»»

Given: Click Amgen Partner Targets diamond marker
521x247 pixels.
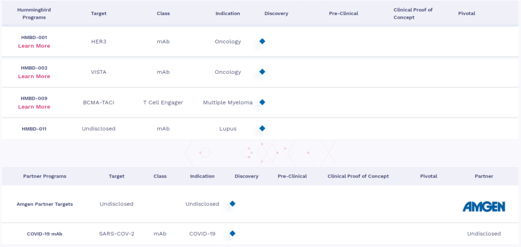Looking at the screenshot, I should [x=233, y=204].
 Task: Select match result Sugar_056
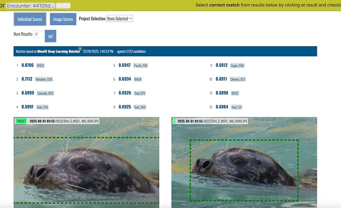pos(238,65)
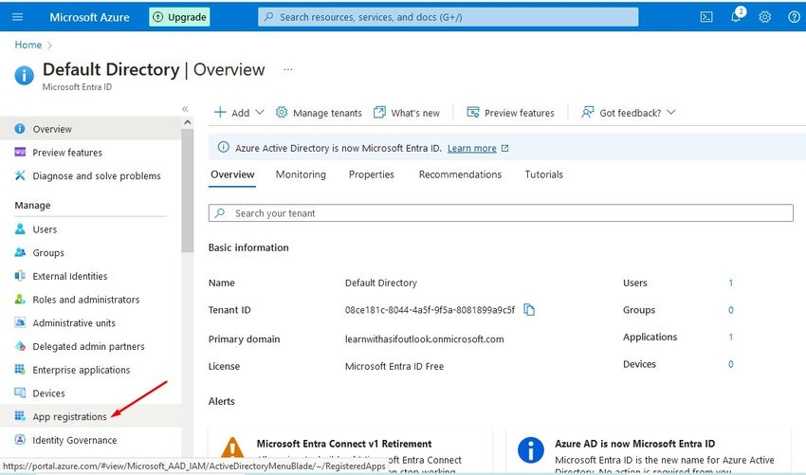Click the help question mark icon
The height and width of the screenshot is (475, 806).
[x=794, y=17]

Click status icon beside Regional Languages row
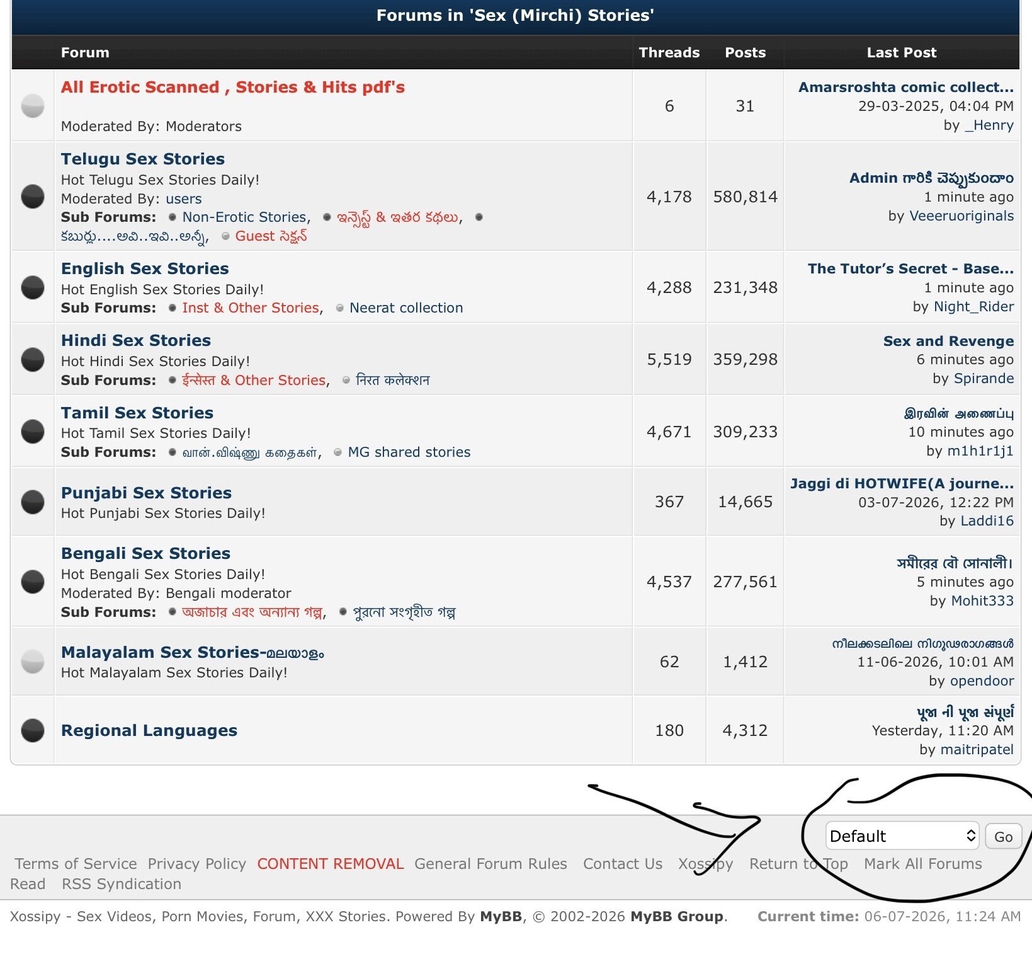tap(33, 730)
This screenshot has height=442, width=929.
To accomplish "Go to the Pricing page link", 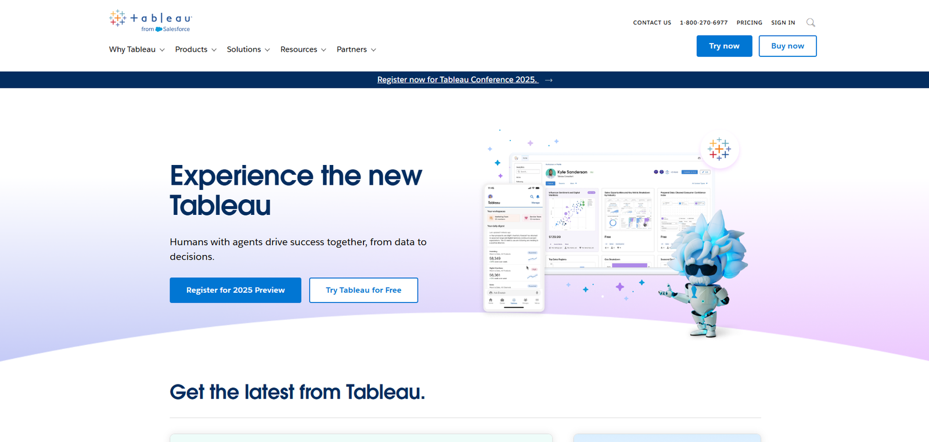I will 749,23.
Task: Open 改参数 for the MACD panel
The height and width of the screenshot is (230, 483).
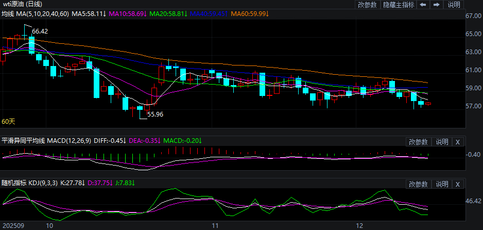Action: point(418,141)
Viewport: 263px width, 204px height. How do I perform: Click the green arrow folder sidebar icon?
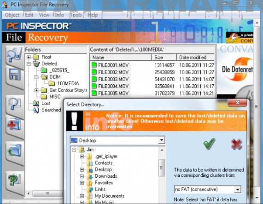tap(15, 151)
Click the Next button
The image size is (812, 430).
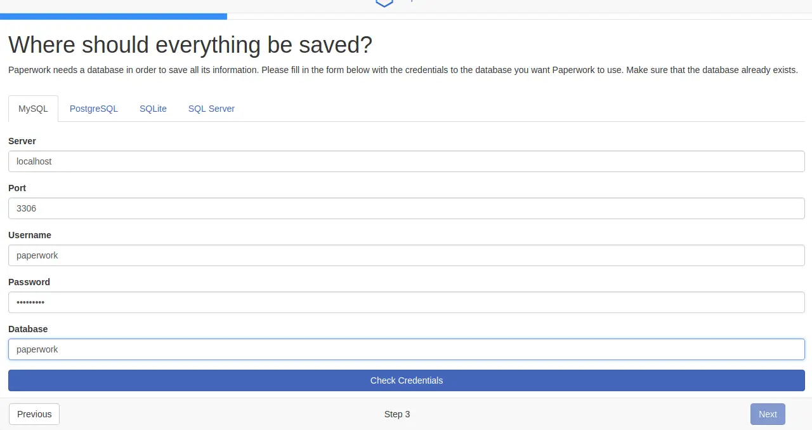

««

PROBLEM STATEMENT: There should be an exact restatement of the lines from the line with "Task: Open 改参数 for the MACD panel" through the last line of the entries above, and no pictures in it.

SOLUTION:
Task: Open 改参数 for the MACD panel
The height and width of the screenshot is (230, 483).
Action: point(418,141)
Viewport: 263px width, 204px height. How do I perform: Click the green arrow folder sidebar icon?
tap(15, 151)
Click the Next button
The image size is (812, 430).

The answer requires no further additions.